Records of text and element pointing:
========

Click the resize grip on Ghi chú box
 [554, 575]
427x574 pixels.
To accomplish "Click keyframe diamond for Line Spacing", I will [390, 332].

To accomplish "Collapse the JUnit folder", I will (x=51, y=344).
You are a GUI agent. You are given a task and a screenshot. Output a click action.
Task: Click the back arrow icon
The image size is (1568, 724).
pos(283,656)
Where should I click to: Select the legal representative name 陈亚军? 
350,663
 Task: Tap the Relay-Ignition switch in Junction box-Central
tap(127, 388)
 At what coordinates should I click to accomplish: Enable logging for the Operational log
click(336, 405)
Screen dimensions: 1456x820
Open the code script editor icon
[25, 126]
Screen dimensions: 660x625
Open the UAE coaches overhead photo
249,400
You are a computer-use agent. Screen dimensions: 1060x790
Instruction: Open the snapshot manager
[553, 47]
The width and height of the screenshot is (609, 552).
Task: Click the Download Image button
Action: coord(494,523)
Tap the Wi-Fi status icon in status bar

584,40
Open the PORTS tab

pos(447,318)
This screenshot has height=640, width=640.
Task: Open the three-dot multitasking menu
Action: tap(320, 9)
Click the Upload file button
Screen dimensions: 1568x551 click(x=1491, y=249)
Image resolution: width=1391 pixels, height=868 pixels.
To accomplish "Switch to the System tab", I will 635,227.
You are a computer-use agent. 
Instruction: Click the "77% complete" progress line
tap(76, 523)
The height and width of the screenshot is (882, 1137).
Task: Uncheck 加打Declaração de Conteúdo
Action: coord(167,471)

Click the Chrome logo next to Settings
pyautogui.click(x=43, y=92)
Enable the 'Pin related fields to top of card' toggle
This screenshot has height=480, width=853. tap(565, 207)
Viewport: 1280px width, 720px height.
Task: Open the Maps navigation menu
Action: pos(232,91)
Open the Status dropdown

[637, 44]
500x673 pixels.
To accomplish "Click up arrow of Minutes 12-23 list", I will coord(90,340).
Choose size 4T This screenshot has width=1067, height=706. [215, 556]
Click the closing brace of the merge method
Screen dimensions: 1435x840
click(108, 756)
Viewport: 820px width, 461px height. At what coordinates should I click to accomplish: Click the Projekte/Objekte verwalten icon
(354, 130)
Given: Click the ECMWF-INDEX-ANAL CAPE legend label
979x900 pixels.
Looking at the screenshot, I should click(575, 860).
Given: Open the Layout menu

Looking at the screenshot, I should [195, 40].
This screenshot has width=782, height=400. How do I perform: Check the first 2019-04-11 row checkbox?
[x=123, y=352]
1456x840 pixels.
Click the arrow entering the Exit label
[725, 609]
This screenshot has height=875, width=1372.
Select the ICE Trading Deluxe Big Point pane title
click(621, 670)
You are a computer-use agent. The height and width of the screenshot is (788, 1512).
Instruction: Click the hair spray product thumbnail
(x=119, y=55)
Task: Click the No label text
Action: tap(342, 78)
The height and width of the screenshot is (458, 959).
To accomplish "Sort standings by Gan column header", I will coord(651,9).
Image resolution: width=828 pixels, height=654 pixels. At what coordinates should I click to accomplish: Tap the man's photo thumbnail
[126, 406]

========

TASK GOAL: Reproduce the listing above, substituting "desktop automation agent" for every occurrence of "computer-use agent" and leaving everything else unchanged.

WORKED ANSWER:
Click the resize grip on Ghi chú box
 [554, 575]
427x574 pixels.
To accomplish "Click keyframe diamond for Line Spacing", I will [390, 332].

To accomplish "Collapse the JUnit folder", I will (x=51, y=344).
You are a GUI agent. You are given a task and a screenshot. Output a click action.
Task: Click the back arrow icon
The image size is (1568, 724).
pos(283,656)
Where should I click to: Select the legal representative name 陈亚军? 
350,663
 Task: Tap the Relay-Ignition switch in Junction box-Central
tap(127, 388)
 At what coordinates should I click to accomplish: Enable logging for the Operational log
click(336, 405)
Screen dimensions: 1456x820
Open the code script editor icon
[25, 126]
Screen dimensions: 660x625
Open the UAE coaches overhead photo
249,400
You are a desktop automation agent. Screen dimensions: 1060x790
Instruction: Open the snapshot manager
[553, 47]
The width and height of the screenshot is (609, 552).
Task: Click the Download Image button
Action: coord(494,523)
Tap the Wi-Fi status icon in status bar

584,40
Open the PORTS tab

pos(447,318)
This screenshot has height=640, width=640.
Task: Open the three-dot multitasking menu
Action: tap(320, 9)
Click the Upload file button
Screen dimensions: 1568x551 click(x=1491, y=249)
Image resolution: width=1391 pixels, height=868 pixels.
To accomplish "Switch to the System tab", I will 635,227.
You are a desktop automation agent. 
Instruction: Click the "77% complete" progress line
tap(76, 523)
The height and width of the screenshot is (882, 1137).
Task: Uncheck 加打Declaração de Conteúdo
Action: coord(167,471)

Click the Chrome logo next to Settings
pyautogui.click(x=43, y=92)
Enable the 'Pin related fields to top of card' toggle
This screenshot has height=480, width=853. tap(565, 207)
Viewport: 1280px width, 720px height.
Task: Open the Maps navigation menu
Action: pos(232,91)
Open the Status dropdown

[637, 44]
500x673 pixels.
To accomplish "Click up arrow of Minutes 12-23 list", I will coord(90,340).
Choose size 4T This screenshot has width=1067, height=706. [215, 556]
Click the closing brace of the merge method
Screen dimensions: 1435x840
click(108, 756)
Viewport: 820px width, 461px height. At what coordinates should I click to accomplish: Click the Projekte/Objekte verwalten icon
(354, 130)
Given: Click the ECMWF-INDEX-ANAL CAPE legend label
979x900 pixels.
Looking at the screenshot, I should click(575, 860).
Given: Open the Layout menu

Looking at the screenshot, I should [195, 40].
This screenshot has width=782, height=400. How do I perform: Check the first 2019-04-11 row checkbox?
[x=123, y=352]
1456x840 pixels.
Click the arrow entering the Exit label
[725, 609]
This screenshot has height=875, width=1372.
Select the ICE Trading Deluxe Big Point pane title
click(621, 670)
You are a desktop automation agent. The height and width of the screenshot is (788, 1512).
Instruction: Click the hair spray product thumbnail
(x=119, y=55)
Task: Click the No label text
Action: tap(342, 78)
The height and width of the screenshot is (458, 959).
To accomplish "Sort standings by Gan column header", I will coord(651,9).
Image resolution: width=828 pixels, height=654 pixels. At what coordinates should I click to accomplish: Tap the man's photo thumbnail
[126, 406]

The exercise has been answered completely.